Instruções da tarefa → Enumere aquilo em que as partes são iguais, segundo o ponto I do sumário abaixo.

Excerto selecionado →
___
Tribunal Central Administrativo Sul

2/20.0BCLSB

Data
2025-05-22
Relator
PATRÍCIA MANUEL PIRES
Votação
UNANIMIDADE

Sumário

I.O princípio da igualdade processual das partes significa, tão-só, que são iguais em direitos, deveres, poderes e ónus, estando colocadas em paridade de condições e gozando de idênticas possibilidades de obter a justiça que lhes seja devida. II. Se as alegações avançadas pela Impugnante, concretamente, violação das regras do ónus probatório, do non liquet e da presunção da veracidade declarativa, coadunam-se com o erro de julgamento, quer de facto, quer de direito, em nada podendo relevar enquanto densificação e substanciação da alegada violação do princípio da igualdade das partes. III. Inexiste falta de especificação dos fundamentos de facto e de direito, se, por um lado, do teor da decisão impugnada é perfeitamente possível alcançar o quadro factual e jurídico subjacente ao sentido decisório contido na mesma decisão, e por outro lado, foi definida concretamente a matéria de facto relevante para a decisão da causa, convocando e apreciando os meios probatórios produzidos. IV. Se a Impugnante argui que a ATA sob a veste de correções técnicas adota uma metodologia toda ela compaginada e conforme com a avaliação indireta sem fazer uso do procedimento a ela atinente, e que isso comina os atos impugnados de vício de violação de lei por errónea qualificação e quantificação do facto tributário, tal deve ser qualificado como questão, que não argumento. V. A falta de apreciação do vício identificado em IV), implica nulidade por omissão de pronúncia.
___
Itens guardados de uma coleção:
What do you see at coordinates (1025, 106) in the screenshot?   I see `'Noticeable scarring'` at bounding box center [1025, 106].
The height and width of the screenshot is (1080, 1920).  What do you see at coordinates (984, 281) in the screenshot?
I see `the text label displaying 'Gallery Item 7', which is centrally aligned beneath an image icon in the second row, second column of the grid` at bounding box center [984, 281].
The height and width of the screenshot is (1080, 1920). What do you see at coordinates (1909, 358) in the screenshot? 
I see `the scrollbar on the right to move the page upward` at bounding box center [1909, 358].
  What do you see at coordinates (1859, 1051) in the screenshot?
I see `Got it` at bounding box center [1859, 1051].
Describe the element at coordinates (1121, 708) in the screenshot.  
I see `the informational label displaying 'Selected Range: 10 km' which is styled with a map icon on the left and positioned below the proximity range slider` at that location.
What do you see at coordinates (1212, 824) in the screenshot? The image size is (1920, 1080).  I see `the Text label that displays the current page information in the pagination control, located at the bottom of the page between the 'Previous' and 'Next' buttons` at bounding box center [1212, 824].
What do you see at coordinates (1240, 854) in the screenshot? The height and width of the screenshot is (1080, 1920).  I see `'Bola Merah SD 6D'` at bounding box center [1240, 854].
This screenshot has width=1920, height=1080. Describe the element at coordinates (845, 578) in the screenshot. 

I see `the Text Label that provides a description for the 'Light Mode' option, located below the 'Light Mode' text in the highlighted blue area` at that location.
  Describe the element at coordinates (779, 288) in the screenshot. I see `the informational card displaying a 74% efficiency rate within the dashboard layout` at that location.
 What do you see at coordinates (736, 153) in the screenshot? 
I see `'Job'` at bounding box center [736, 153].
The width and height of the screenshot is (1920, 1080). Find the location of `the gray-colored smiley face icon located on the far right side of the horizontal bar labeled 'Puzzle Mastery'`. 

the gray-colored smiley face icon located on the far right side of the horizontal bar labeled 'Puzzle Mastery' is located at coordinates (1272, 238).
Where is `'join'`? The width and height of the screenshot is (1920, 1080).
___
Tarefa concluída → Direitos, deveres, poderes e ónus.